Exercise prompt: Word for word, transcribe the records that follow.

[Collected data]
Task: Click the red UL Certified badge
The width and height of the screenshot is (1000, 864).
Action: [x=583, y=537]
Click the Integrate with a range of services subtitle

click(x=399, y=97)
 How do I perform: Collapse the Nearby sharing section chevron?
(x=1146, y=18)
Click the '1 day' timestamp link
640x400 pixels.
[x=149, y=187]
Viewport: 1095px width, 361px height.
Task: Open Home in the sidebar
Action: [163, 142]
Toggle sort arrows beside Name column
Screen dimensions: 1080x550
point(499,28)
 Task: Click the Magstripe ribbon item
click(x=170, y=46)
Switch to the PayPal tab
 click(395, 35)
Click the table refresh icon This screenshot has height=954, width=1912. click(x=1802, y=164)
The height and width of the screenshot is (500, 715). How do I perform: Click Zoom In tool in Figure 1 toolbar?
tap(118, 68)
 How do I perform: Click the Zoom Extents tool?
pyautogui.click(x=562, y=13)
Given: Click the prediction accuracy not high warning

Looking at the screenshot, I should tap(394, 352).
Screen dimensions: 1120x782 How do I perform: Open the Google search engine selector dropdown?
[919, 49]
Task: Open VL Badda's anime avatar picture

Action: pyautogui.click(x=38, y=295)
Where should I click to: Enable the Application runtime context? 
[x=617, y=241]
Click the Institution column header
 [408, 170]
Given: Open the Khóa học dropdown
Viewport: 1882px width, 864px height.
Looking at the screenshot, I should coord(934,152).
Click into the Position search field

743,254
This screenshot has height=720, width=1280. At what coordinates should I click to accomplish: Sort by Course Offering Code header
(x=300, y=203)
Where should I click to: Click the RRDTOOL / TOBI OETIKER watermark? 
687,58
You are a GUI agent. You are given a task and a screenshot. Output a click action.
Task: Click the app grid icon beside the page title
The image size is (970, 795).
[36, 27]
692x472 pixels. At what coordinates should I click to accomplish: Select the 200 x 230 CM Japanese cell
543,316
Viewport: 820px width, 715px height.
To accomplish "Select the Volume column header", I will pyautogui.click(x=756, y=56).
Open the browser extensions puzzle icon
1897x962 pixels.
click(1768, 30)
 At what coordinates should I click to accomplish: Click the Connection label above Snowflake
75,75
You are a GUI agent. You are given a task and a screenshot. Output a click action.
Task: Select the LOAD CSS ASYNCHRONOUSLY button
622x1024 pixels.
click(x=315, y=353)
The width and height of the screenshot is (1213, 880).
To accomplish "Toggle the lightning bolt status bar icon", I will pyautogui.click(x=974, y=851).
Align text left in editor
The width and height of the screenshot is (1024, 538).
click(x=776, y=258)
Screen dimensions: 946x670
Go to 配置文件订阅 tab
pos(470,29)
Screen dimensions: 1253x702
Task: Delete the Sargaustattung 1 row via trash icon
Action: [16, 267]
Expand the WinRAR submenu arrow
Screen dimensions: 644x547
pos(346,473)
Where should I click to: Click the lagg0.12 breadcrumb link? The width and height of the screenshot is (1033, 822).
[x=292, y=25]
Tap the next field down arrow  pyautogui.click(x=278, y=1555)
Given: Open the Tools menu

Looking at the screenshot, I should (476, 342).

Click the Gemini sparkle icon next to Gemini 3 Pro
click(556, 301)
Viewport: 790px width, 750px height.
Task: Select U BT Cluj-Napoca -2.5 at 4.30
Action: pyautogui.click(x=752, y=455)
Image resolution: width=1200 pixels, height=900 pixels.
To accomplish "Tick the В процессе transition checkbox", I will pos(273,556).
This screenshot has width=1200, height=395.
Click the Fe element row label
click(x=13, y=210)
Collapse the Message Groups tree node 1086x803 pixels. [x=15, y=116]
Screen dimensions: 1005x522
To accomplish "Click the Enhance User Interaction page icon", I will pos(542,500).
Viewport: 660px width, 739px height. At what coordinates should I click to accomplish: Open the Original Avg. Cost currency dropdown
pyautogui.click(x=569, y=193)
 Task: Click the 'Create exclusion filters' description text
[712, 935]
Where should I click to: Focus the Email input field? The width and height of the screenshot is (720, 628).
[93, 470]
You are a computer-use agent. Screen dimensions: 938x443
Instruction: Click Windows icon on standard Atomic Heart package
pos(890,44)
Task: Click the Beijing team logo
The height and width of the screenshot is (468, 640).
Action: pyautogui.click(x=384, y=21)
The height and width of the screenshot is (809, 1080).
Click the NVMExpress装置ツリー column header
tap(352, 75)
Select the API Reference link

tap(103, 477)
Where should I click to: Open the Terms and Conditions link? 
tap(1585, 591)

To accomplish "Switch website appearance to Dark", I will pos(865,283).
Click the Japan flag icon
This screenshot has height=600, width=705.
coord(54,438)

Exercise output:
Task: Click the red UL Certified badge
The width and height of the screenshot is (1000, 864).
Action: [x=583, y=537]
Click the Integrate with a range of services subtitle

click(x=399, y=97)
 How do I perform: Collapse the Nearby sharing section chevron?
(x=1146, y=18)
Click the '1 day' timestamp link
640x400 pixels.
[x=149, y=187]
Viewport: 1095px width, 361px height.
Task: Open Home in the sidebar
Action: [163, 142]
Toggle sort arrows beside Name column
Screen dimensions: 1080x550
point(499,28)
 Task: Click the Magstripe ribbon item
click(x=170, y=46)
Switch to the PayPal tab
 click(395, 35)
Click the table refresh icon This screenshot has height=954, width=1912. click(x=1802, y=164)
The height and width of the screenshot is (500, 715). How do I perform: Click Zoom In tool in Figure 1 toolbar?
tap(118, 68)
 How do I perform: Click the Zoom Extents tool?
pyautogui.click(x=562, y=13)
Given: Click the prediction accuracy not high warning

Looking at the screenshot, I should tap(394, 352).
Screen dimensions: 1120x782 How do I perform: Open the Google search engine selector dropdown?
[919, 49]
Task: Open VL Badda's anime avatar picture

Action: pyautogui.click(x=38, y=295)
Where should I click to: Enable the Application runtime context? 
[x=617, y=241]
Click the Institution column header
 [408, 170]
Given: Open the Khóa học dropdown
Viewport: 1882px width, 864px height.
Looking at the screenshot, I should coord(934,152).
Click into the Position search field

743,254
This screenshot has height=720, width=1280. At what coordinates should I click to accomplish: Sort by Course Offering Code header
(x=300, y=203)
Where should I click to: Click the RRDTOOL / TOBI OETIKER watermark? 
687,58
You are a GUI agent. You are given a task and a screenshot. Output a click action.
Task: Click the app grid icon beside the page title
The image size is (970, 795).
[36, 27]
692x472 pixels. At what coordinates should I click to accomplish: Select the 200 x 230 CM Japanese cell
543,316
Viewport: 820px width, 715px height.
To accomplish "Select the Volume column header", I will pyautogui.click(x=756, y=56).
Open the browser extensions puzzle icon
1897x962 pixels.
click(1768, 30)
 At what coordinates should I click to accomplish: Click the Connection label above Snowflake
75,75
You are a GUI agent. You are given a task and a screenshot. Output a click action.
Task: Select the LOAD CSS ASYNCHRONOUSLY button
622x1024 pixels.
click(x=315, y=353)
The width and height of the screenshot is (1213, 880).
To accomplish "Toggle the lightning bolt status bar icon", I will pyautogui.click(x=974, y=851).
Align text left in editor
The width and height of the screenshot is (1024, 538).
click(x=776, y=258)
Screen dimensions: 946x670
Go to 配置文件订阅 tab
pos(470,29)
Screen dimensions: 1253x702
Task: Delete the Sargaustattung 1 row via trash icon
Action: [16, 267]
Expand the WinRAR submenu arrow
Screen dimensions: 644x547
pos(346,473)
Where should I click to: Click the lagg0.12 breadcrumb link? The width and height of the screenshot is (1033, 822).
[x=292, y=25]
Tap the next field down arrow  pyautogui.click(x=278, y=1555)
Given: Open the Tools menu

Looking at the screenshot, I should (476, 342).

Click the Gemini sparkle icon next to Gemini 3 Pro
click(556, 301)
Viewport: 790px width, 750px height.
Task: Select U BT Cluj-Napoca -2.5 at 4.30
Action: pyautogui.click(x=752, y=455)
Image resolution: width=1200 pixels, height=900 pixels.
To accomplish "Tick the В процессе transition checkbox", I will pos(273,556).
This screenshot has width=1200, height=395.
Click the Fe element row label
click(x=13, y=210)
Collapse the Message Groups tree node 1086x803 pixels. [x=15, y=116]
Screen dimensions: 1005x522
To accomplish "Click the Enhance User Interaction page icon", I will pos(542,500).
Viewport: 660px width, 739px height. At what coordinates should I click to accomplish: Open the Original Avg. Cost currency dropdown
pyautogui.click(x=569, y=193)
 Task: Click the 'Create exclusion filters' description text
[712, 935]
Where should I click to: Focus the Email input field? The width and height of the screenshot is (720, 628).
[93, 470]
You are a computer-use agent. Screen dimensions: 938x443
Instruction: Click Windows icon on standard Atomic Heart package
pos(890,44)
Task: Click the Beijing team logo
The height and width of the screenshot is (468, 640).
Action: pyautogui.click(x=384, y=21)
The height and width of the screenshot is (809, 1080).
Click the NVMExpress装置ツリー column header
tap(352, 75)
Select the API Reference link

tap(103, 477)
Where should I click to: Open the Terms and Conditions link? 
tap(1585, 591)

To accomplish "Switch website appearance to Dark", I will pos(865,283).
Click the Japan flag icon
This screenshot has height=600, width=705.
coord(54,438)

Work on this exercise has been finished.